ところが、文章はわかりにくい。一言で言うと、せっかく仲よくなった王子は、最後はいなくなってしまうと いう喪失のストーリーで、非常に悲しく、せつない話です。だからそのギャップがまず魅力でしょうね。

藤田 日本でベストセラーになった理由の一つは、『星の王子さま』というタイトルが魅力的だったという気がしますね。 原題は『 Le Petit Prince』だから、小さな王子さまにすぎないし、他の国では『星の王子さま』と言っているわけでは ないのに、世界的にベストセラーになっている。日本と、特に旧ソ連が大変よく売れたそうですね。

 

  キラキラ光る言葉とサハラ砂漠で生まれた物語に感動

藤田 柳沢さんも魅力にとりつかれましたか。

柳沢 私も最初に読んだときはどうしてみんなが魅了されるのかわからなかったんです。たまたま、若い人が『星の王子さま』を 読むきっかけとなるような本を書いてほしいと頼まれて『こころで読む「星の王子さま」』を書いたんですが、 今度読み直してジーンときたのは、特に最後のシーンですね。

それから、所々にキラキラ光る言葉があります。たとえば、大人は子どもの気持ちをわかってくれないとか、 本当に大切なものは目に見えないとか、関係を持ったものに対しては責任があるとか。

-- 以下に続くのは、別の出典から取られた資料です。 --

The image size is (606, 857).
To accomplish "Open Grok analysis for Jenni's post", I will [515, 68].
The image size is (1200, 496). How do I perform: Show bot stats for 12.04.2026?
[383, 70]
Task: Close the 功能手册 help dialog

そして、最後に飛行士が後書きを書きます。もし砂漠に行って、こういう風景の所に男の子が来たら、それは 星の王子さまと思ってほしい、そうしたら、彼が戻ったとすぐに自分に手紙を書いてほしいと。そのとき、これは サハラ砂漠で生まれた物語だ、是が非でもサハラ砂漠に行ってみたいという熱い思いがこみ上げてきて、実際に 行ってしまったんです。ですから二回目に読み終わったときはとても感動していました。

 

  少々古いが、何か新しいオブラートで包んである作品

藤田 今おっしゃったように、所々に何げない意外性のある言葉があり、それが魅力で引きつけられる。それは冒頭の レオン・ウェルトに捧げた献辞の中からありますね。「おとなは、だれも、はじめは子どもだった。(しかし、 そのことを忘れずにいるおとなは、いくらもいない。)」この言葉に誘惑された読者は多いんじゃないでしょうか。

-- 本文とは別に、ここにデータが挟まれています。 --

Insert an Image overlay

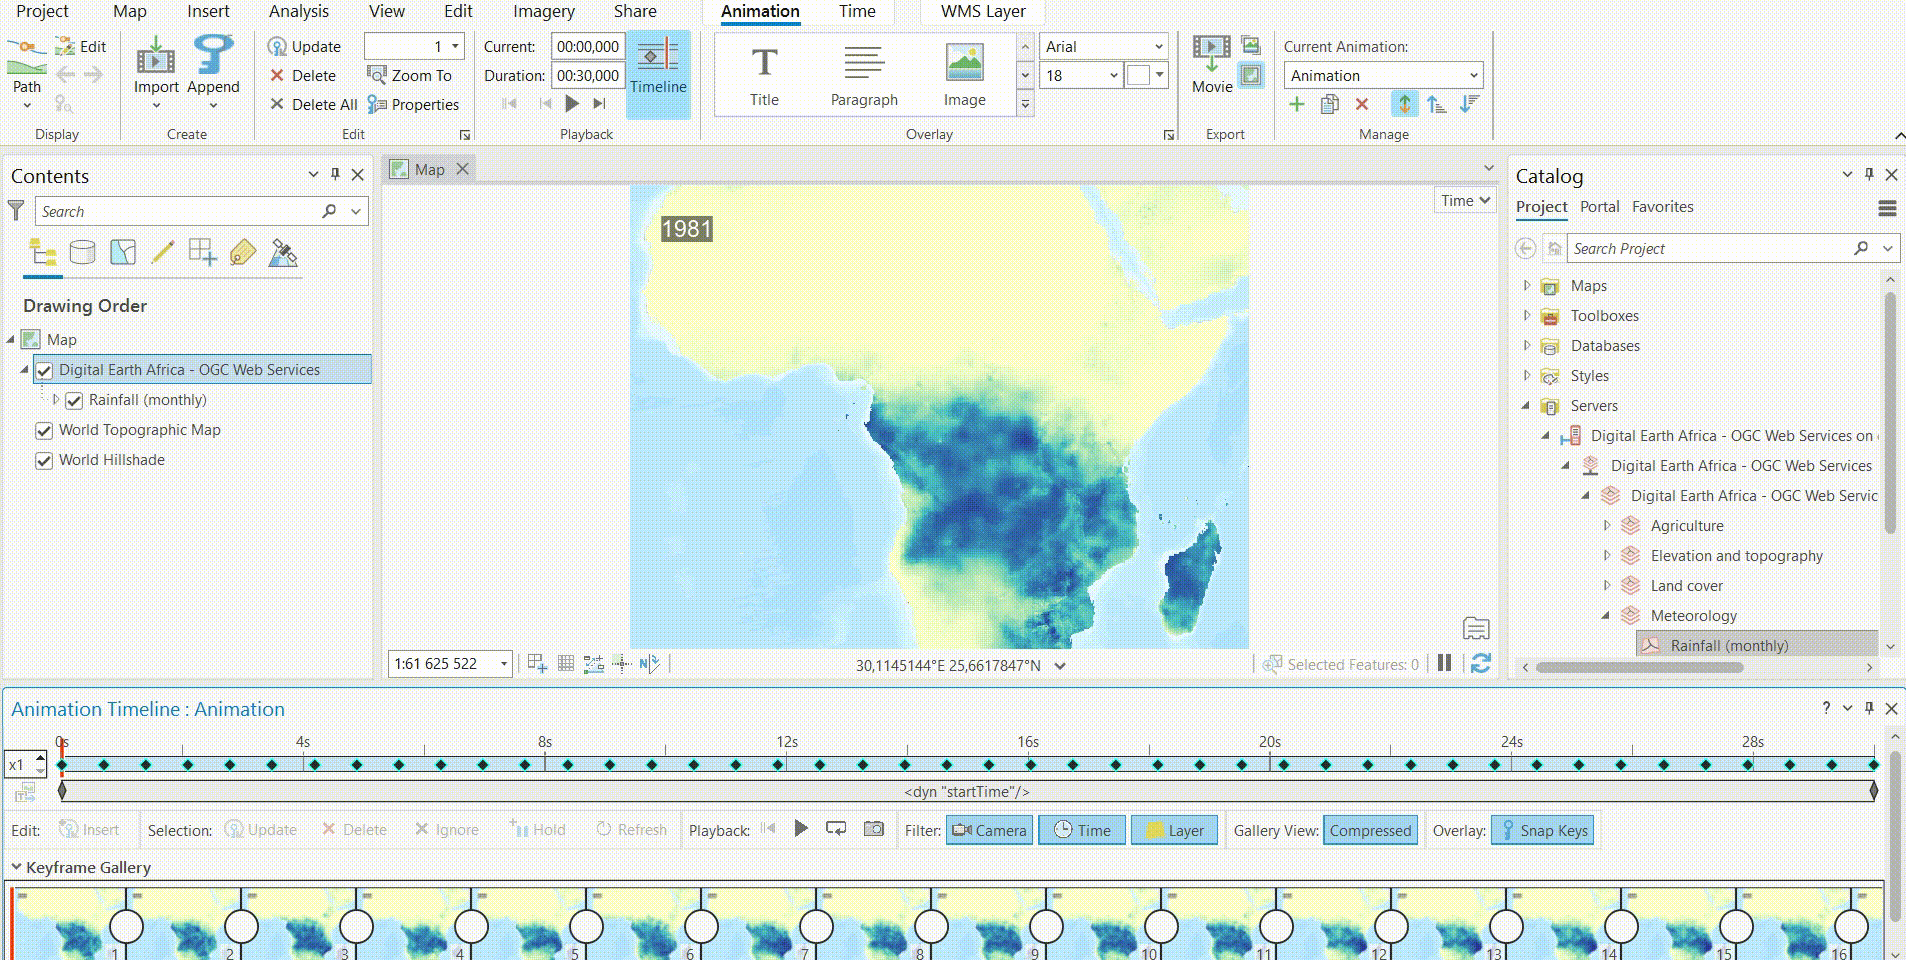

山崎 そうですね。ただし、たとえば、飼いならしたものには責任があるとか、心で見なくちゃよく見えないとか、 いいアフォリズムだと思いますが、作中にも書かれているように、「これは忘れられたことなんだけどね」と いう形で、決して新しいことを言っているわけじゃない。

だから一つの本が売れるということには、誰にでも受け入れられるところがあって、少々古いけれども何か 新しいオブラートで包んである、そういう作品自体の質というものが必要なんでしょうね。それにこの作品は 適合しているんだと思いますね。